Elle le conduisit dans ce sanctum sanctorum dont le soin faisait son occupation journalière. Morton, en y entrant, fut grondé parce qu’il n’avait pas essuyé ses pieds. Il se rappela qu’étant enfant, il éprouvait un respect religieux lorsque, dans de grandes occasions, on lui permettait d’entrer un instant dans ce salon. Deux objets cependant, les portraits de deux frères lui firent éprouver des sensations opposées.
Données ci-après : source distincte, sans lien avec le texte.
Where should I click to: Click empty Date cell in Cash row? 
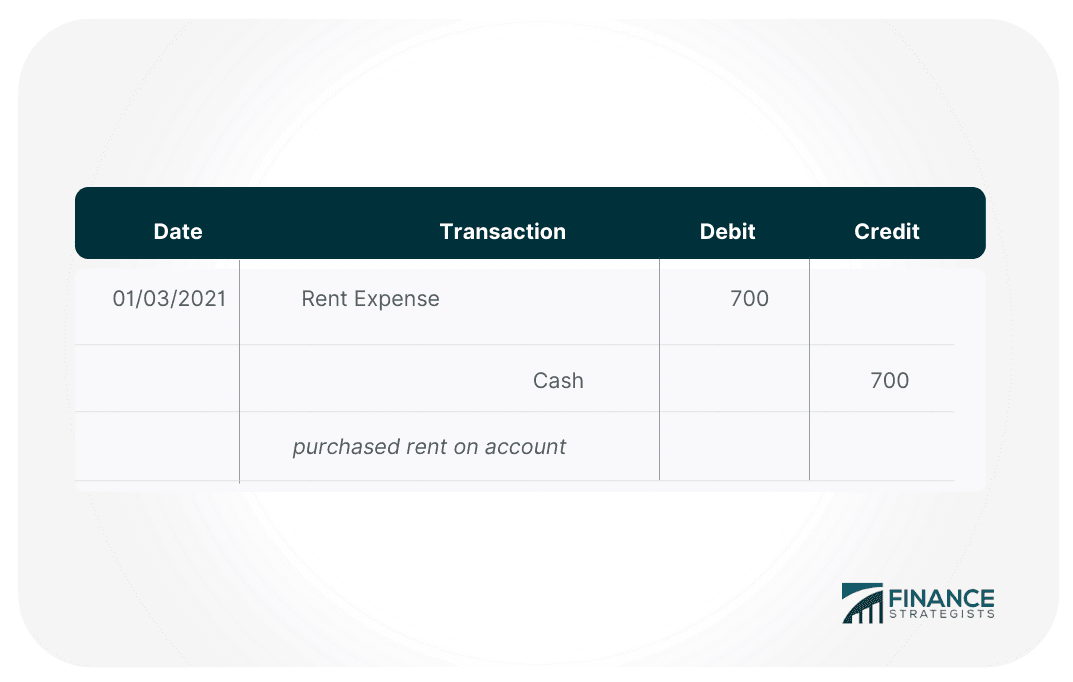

L’un représentait son père, couvert d’une armure complète, dans une attitude qui indiquait son caractère mâle et déterminé ; l’autre représentait son oncle : revêtu d’un habit de velours, avec des manchettes et un jabot de dentelles, Milnwood paraissait honteux et surpris de sa parure, quoiqu’il ne la dût qu’à la libéralité du peintre.

— C’est une singulière idée, dit Alison, d’avoir donné à ce pauvre cher homme un si bel habit, et tel qu’il n’en a jamais porté.
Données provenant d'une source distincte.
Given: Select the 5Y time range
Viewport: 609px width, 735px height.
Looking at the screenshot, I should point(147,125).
Morton ne put s’empêcher de partager cette opinion ; car un habit habillé n’aurait pas convenu à la tournure gauche et ridicule du défunt.

Il quitta Alison pour aller visiter le parc et les jardins, et elle profita de cet intervalle pour ajouter quelque chose au dîner.
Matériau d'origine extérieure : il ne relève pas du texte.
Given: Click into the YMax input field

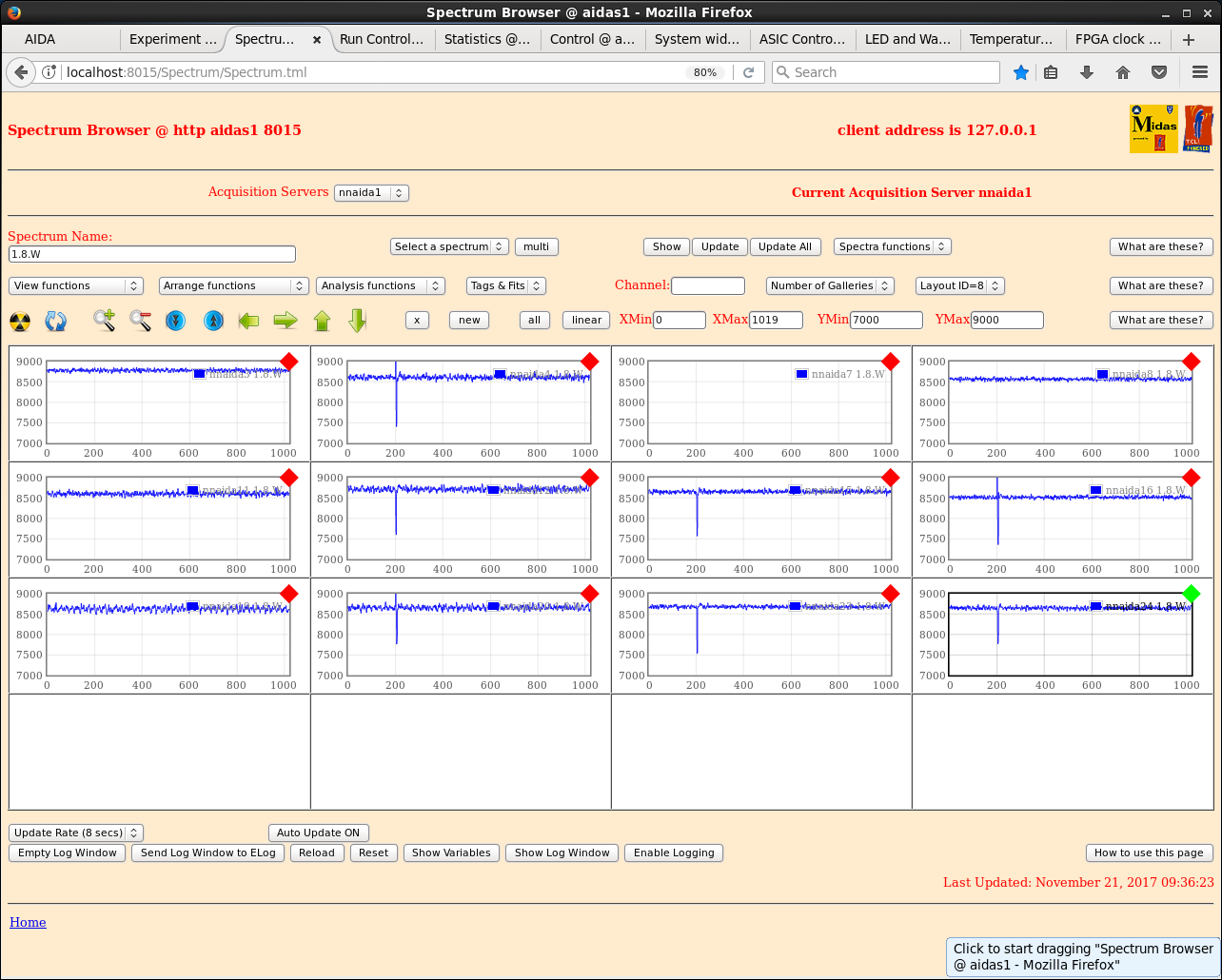Looking at the screenshot, I should click(x=1007, y=320).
Mistress Wilson assaisonna le repas de souvenirs du bon vieux temps et de projets pour l’avenir, représentant toujours Henry comme le maître du château, et se peignant elle-même comme remplissant avec zèle et dextérité ses anciennes fonctions. Morton laissa la bonne femme s’amuser à bâtir des châteaux en l’air, et se réserva de lui faire part dans un autre moment de la résolution qu’il avait formée de retourner sur le continent et d’y finir ses jours.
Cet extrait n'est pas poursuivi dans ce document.